* _Dataset extract_
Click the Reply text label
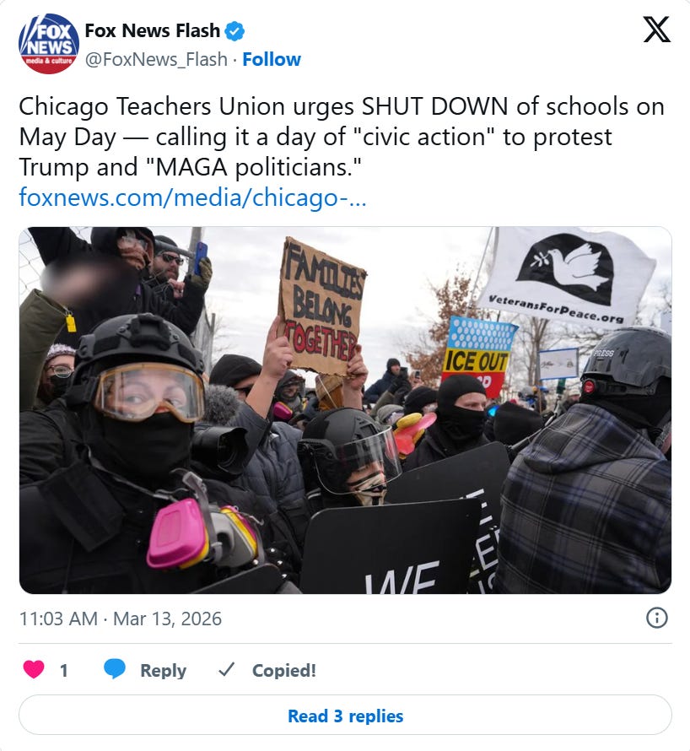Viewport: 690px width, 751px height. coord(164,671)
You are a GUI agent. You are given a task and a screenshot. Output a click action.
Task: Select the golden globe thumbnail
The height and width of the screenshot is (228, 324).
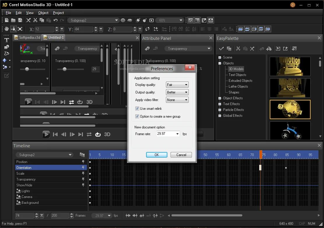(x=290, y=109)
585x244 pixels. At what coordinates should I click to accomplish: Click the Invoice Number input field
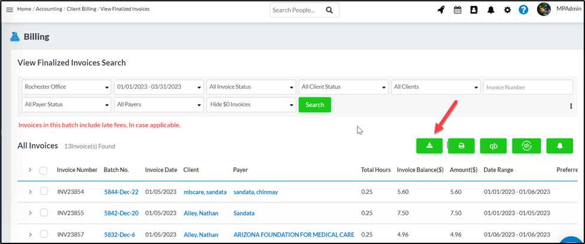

* _Required work_
In the listing above, transcribe exactly the lines from the line containing "You are a GUI" through the last one, both included, but not the pictures.

* _Response to this task_
You are a GUI agent. You are given a task and a screenshot. Output a click action.
Task: Select the golden globe thumbnail
The height and width of the screenshot is (228, 324).
(x=290, y=109)
585x244 pixels. At what coordinates should I click to accomplish: Click the Invoice Number input field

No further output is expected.